On Friday morning, Allison Schachter of Vanderbilt University shared her research on a number of women writers who worked in a global Jewish context in the 20th century. Through her speech, I learned about the experience of isolation shared by many of these women writers—something that was elucidated in the writings of Debora Vogel, who lived between 1902 and 1942. According to Professor Schachter, Vogel was born in Galicia and educated in a number of languages, including Polish, German, Hebrew, and Yiddish. Her work bounced between these languages while also bouncing between styles of writing: while she began as a Hebrew poet, Vogel later published a number of “prose montages” in Yiddish.
In our class, we have explored a variety of short stories and essays from a vast range of languages. I have read all of them in English; many are translated editions. Something that became clear to me after learning about Debora Vogel’s writing is that the language in which an artist chooses to write is a significant choice—it denotes culture, indicates personal history; language means something. When Vogel wrote in Hebrew, she was largely dismissed as a “Hebrew nationalist,” because she was Jewish. When writing in Yiddish, Vogel’s work was widely ignored; Yiddish was a language for women, for feminine men—not for real writers. But Vogel herself saw Yiddish as an international Jewish language, which is an incredibly powerful idea. Language, most of the time, is regional, meaning that distance is often a barrier in communication, even in a modern world where mail moves quickly and people can travel the globe in fewer than eighty days. Yiddish was a solution to that problem in the 20th century, existing as the universal solvent for whatever might stand in the way of international Jewish communication and connection.
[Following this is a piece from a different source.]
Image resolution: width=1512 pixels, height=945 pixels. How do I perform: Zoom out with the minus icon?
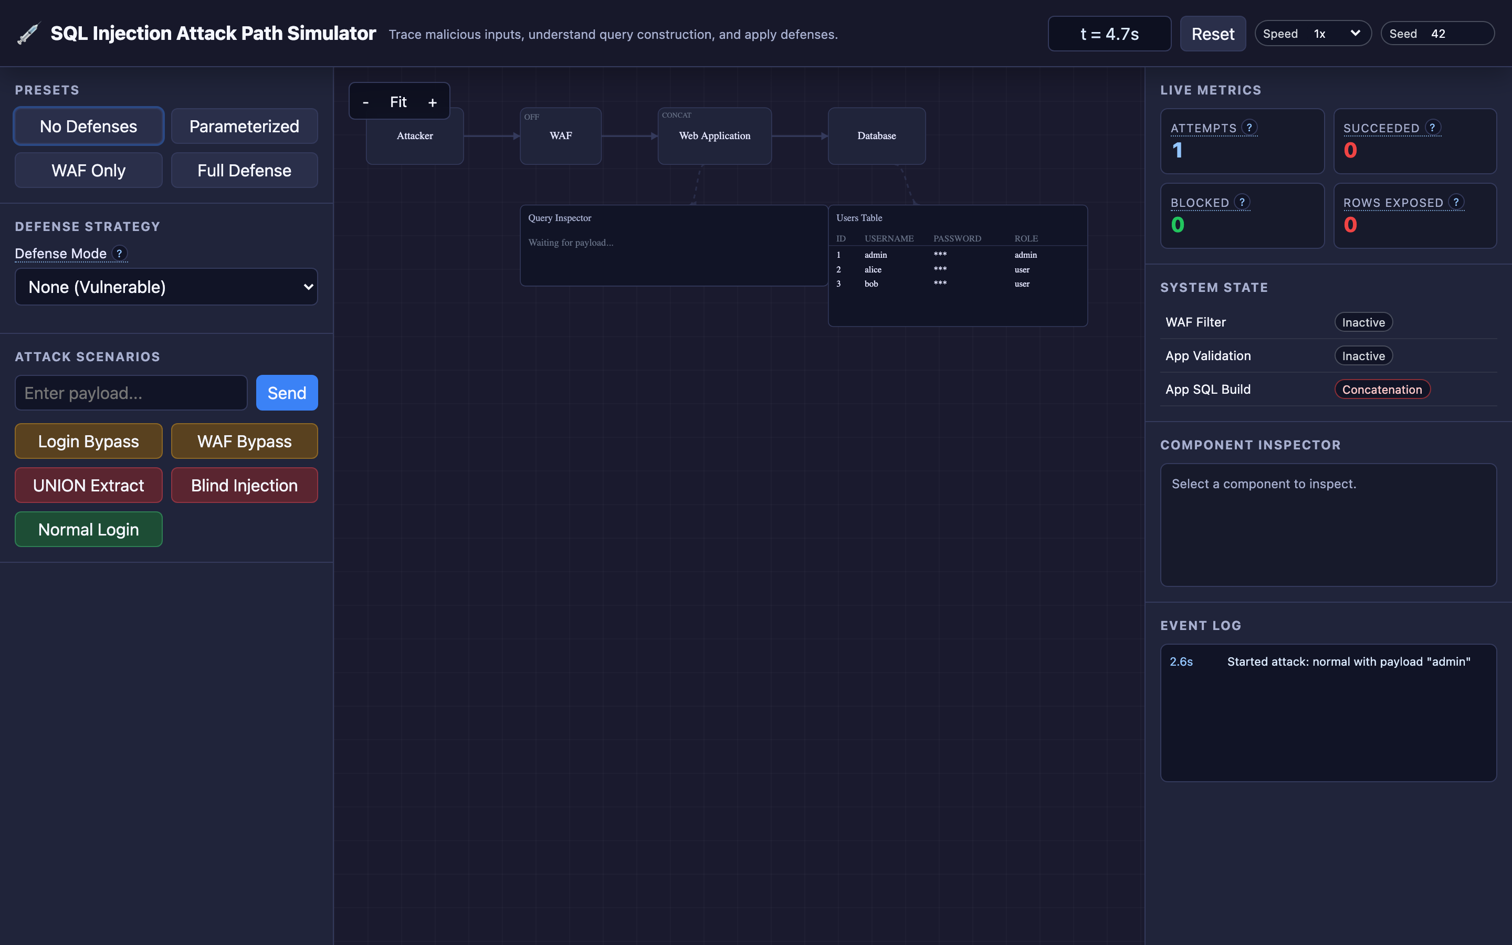[366, 102]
The power of language is remarkably delicate. Using Yiddish to communicate artistic thought across the globe is a remarkable thing, especially for a Jewish people living far and wide in a post-diaspora world. Jewish literature demands an audience; the Jewish people demand literature; Yiddish was, in the 20th century, the tool that would bring Jewish literature around the world to its people. This momentous solution, however, was held captive by misogyny. Women were not credited with the intellectual power that they very much possessed, and Yiddish was associated with women, so the language lost its credit, too. The effects of this are clear in the way that the literary world of the last century refused to acknowledge the value of Vogel’s work. Language is as vulnerable to social marginalization as people are.